What to work on
Copy every line below exactly.

[Saved entries]
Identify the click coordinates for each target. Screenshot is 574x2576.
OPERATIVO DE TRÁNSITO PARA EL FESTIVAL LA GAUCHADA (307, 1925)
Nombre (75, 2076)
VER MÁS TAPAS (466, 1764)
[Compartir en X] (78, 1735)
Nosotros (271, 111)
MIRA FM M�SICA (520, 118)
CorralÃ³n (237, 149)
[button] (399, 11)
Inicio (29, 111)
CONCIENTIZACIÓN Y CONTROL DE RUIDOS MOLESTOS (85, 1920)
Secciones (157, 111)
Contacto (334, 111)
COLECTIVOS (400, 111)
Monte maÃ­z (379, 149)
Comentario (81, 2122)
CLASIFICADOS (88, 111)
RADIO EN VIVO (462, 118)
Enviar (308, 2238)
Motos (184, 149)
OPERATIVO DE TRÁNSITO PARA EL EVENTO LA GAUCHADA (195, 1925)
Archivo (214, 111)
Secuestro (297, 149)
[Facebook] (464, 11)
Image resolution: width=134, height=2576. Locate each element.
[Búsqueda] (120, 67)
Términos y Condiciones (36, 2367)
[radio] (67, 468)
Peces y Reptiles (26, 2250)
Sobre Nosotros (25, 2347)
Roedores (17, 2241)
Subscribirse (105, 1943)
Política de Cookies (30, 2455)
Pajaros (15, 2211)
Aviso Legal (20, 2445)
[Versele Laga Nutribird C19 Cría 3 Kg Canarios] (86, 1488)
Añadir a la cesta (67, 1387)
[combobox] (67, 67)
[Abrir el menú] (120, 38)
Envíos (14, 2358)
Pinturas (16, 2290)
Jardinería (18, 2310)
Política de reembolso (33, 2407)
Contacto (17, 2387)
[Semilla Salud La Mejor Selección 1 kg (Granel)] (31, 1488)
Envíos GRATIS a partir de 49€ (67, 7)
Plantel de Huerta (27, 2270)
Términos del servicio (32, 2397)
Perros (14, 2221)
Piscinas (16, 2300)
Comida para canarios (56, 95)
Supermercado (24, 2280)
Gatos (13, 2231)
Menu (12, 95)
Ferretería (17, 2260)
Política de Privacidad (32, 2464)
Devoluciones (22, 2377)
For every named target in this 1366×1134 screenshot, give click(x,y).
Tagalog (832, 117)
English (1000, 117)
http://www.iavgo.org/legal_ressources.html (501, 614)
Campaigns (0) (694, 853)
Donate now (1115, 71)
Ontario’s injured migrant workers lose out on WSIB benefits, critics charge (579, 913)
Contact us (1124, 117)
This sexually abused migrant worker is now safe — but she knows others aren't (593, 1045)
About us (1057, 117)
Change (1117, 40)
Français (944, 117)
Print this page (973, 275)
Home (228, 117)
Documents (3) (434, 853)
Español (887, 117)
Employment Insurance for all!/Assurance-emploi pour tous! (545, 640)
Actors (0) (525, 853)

Exercise result
Identify the click coordinates for each target. Screenshot is 574x2576.
OPERATIVO DE TRÁNSITO PARA EL FESTIVAL LA GAUCHADA (307, 1925)
Nombre (75, 2076)
VER MÁS TAPAS (466, 1764)
[Compartir en X] (78, 1735)
Nosotros (271, 111)
MIRA FM M�SICA (520, 118)
CorralÃ³n (237, 149)
[button] (399, 11)
Inicio (29, 111)
CONCIENTIZACIÓN Y CONTROL DE RUIDOS MOLESTOS (85, 1920)
Secciones (157, 111)
Contacto (334, 111)
COLECTIVOS (400, 111)
Monte maÃ­z (379, 149)
Comentario (81, 2122)
CLASIFICADOS (88, 111)
RADIO EN VIVO (462, 118)
Enviar (308, 2238)
Motos (184, 149)
OPERATIVO DE TRÁNSITO PARA EL EVENTO LA GAUCHADA (195, 1925)
Archivo (214, 111)
Secuestro (297, 149)
[Facebook] (464, 11)
Image resolution: width=134, height=2576. Locate each element.
[Búsqueda] (120, 67)
Términos y Condiciones (36, 2367)
[radio] (67, 468)
Peces y Reptiles (26, 2250)
Sobre Nosotros (25, 2347)
Roedores (17, 2241)
Subscribirse (105, 1943)
Política de Cookies (30, 2455)
Pajaros (15, 2211)
Aviso Legal (20, 2445)
[Versele Laga Nutribird C19 Cría 3 Kg Canarios] (86, 1488)
Añadir a la cesta (67, 1387)
[combobox] (67, 67)
[Abrir el menú] (120, 38)
Envíos (14, 2358)
Pinturas (16, 2290)
Jardinería (18, 2310)
Política de reembolso (33, 2407)
Contacto (17, 2387)
[Semilla Salud La Mejor Selección 1 kg (Granel)] (31, 1488)
Envíos GRATIS a partir de 49€ (67, 7)
Plantel de Huerta (27, 2270)
Términos del servicio (32, 2397)
Perros (14, 2221)
Piscinas (16, 2300)
Comida para canarios (56, 95)
Supermercado (24, 2280)
Gatos (13, 2231)
Menu (12, 95)
Ferretería (17, 2260)
Política de Privacidad (32, 2464)
Devoluciones (22, 2377)
For every named target in this 1366×1134 screenshot, give click(x,y).
Tagalog (832, 117)
English (1000, 117)
http://www.iavgo.org/legal_ressources.html (501, 614)
Campaigns (0) (694, 853)
Donate now (1115, 71)
Ontario’s injured migrant workers lose out on WSIB benefits, critics charge (579, 913)
Contact us (1124, 117)
This sexually abused migrant worker is now safe — but she knows others aren't (593, 1045)
About us (1057, 117)
Change (1117, 40)
Français (944, 117)
Print this page (973, 275)
Home (228, 117)
Documents (3) (434, 853)
Español (887, 117)
Employment Insurance for all!/Assurance-emploi pour tous! (545, 640)
Actors (0) (525, 853)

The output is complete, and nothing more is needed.